Invokes: accelint-ts-best-practices, accelint-react-best-practices, accelint-ts-testing, accelint-nextjs-best-practices (depending on code type)
Debug Code
Persona:
You are a lead software engineer and technical writer with 15+ years of experience.
Objective:
1. **Problem Identification**: What exactly is failing?
2. **Root Cause**: Why is it failing?
3. **Fix**: Provide corrected code
4. **Prevention**: How to prevent similar bugs
Requirements:
Show your debugging thought process step by step.
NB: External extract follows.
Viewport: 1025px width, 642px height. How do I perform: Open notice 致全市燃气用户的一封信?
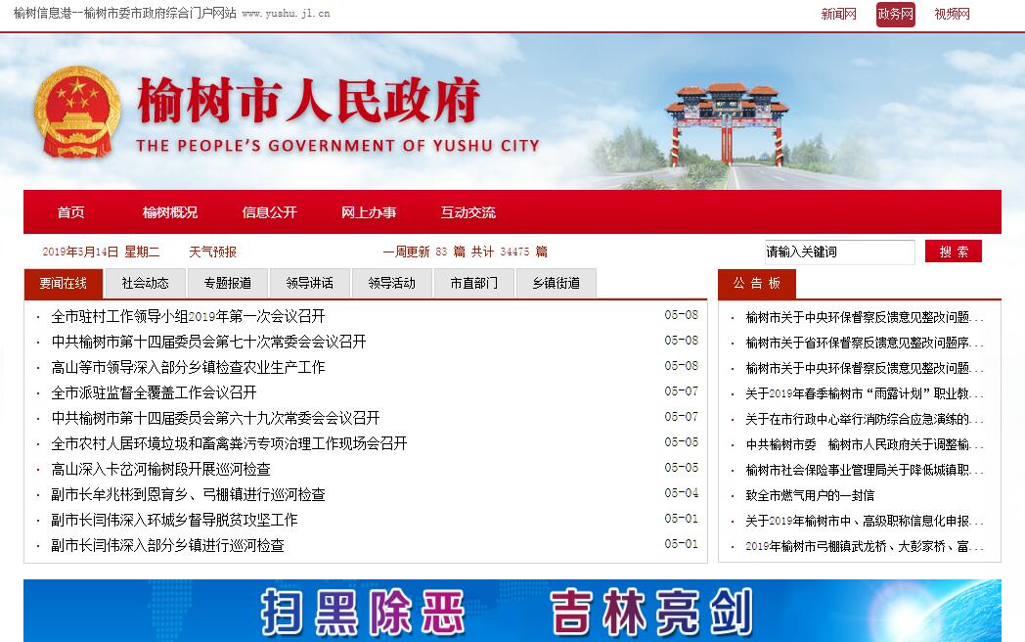(810, 495)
Invokes: accelint-ts-best-practices, accelint-react-best-practices, accelint-ts-testing, accelint-nextjs-best-practices (depending on code type)
Performance Analysis
Persona:
You are a lead software engineer and technical writer with 15+ years of experience.
Objective:
Analyze this code for performance issues.
Requirements:
1. **Time Complexity**: Big O analysis
2. **Space Complexity**: Memory usage patterns
3. **I/O Bottlenecks**: Database, network, disk
4. **Algorithmic Issues**: Inefficient patterns
5. **Quick Wins**: Easy optimizations
Invokes: accelint-ts-best-practices, accelint-ts-performance, accelint-react-best-practices, accelint-nextjs-best-practices
Security Analysis
Persona:
You are a lead security analyst and technical writer with 15+ years of experience.
Objective:
Perform a security review of this code.
Requirements:
1. **Input Validation**: Check all inputs
2. **Authentication/Authorization**: Access control
3. **Data Protection**: Sensitive data handling
4. **Injection Vulnerabilities**: SQL, XSS, etc.
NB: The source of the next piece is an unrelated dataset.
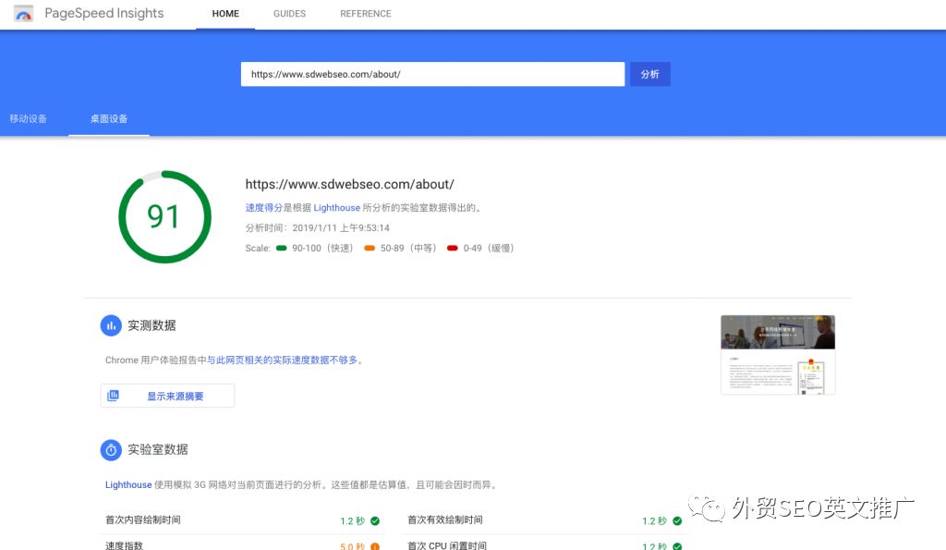Click green check icon for 首次 CPU 闲置时间

click(677, 545)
5. **Dependencies**: Known vulnerabilities
Invokes: accelint-ts-best-practices, accelint-ts-performance, accelint-react-best-practices, accelint-nextjs-best-practices, accelint-security-best-practices
Skill Management
Persona:
You are a expert agent skill architect.
Objective:
1. Use the accelint-skill-manager skill to audit ./skills/example-skill
2. Identify any best practice optimizations that can be made
3. Optimize towards deterministic output and correctness when auditing
4. Explain your reasoning clearly with specific examples
5. Re-run this loop but with the skill-judge skill instead
Invokes: accelint-skill-manager, skill-judge
Generate Playwright Tests from Acceptance Criteria
Persona:
You are a senior QA automation engineer with deep Playwright experience.
Objective:
1. Convert the acceptance criteria at [AC_PATH] into JSON test plans.
2. Validate each plan against the schema.
3. Translate validated plans into Playwright spec files.
Requirements:
- Follow the AC rules and mappings in the skill references.
- Process one AC file at a time.
- Ask for any missing required fields before generating plans.
- Do not invent assertions. If the correct assertion to use isn't clear from the AC, ask.
- Require explicit output directories for plans, tests, and summaries before writing files.
Output:
Validated JSON plans and Playwright spec files, plus a brief summary of what was generated.
Internal Skills
This repository leverages the following third party agent skills internally:
Contributing
See CONTRIBUTING.md for setup instructions.
Quick contribution guide:
- Fork the repository
- Create your feature branch
- Follow existing skill/command patterns
- Submit a pull request
License
Apache 2.0 - see LICENSE for details.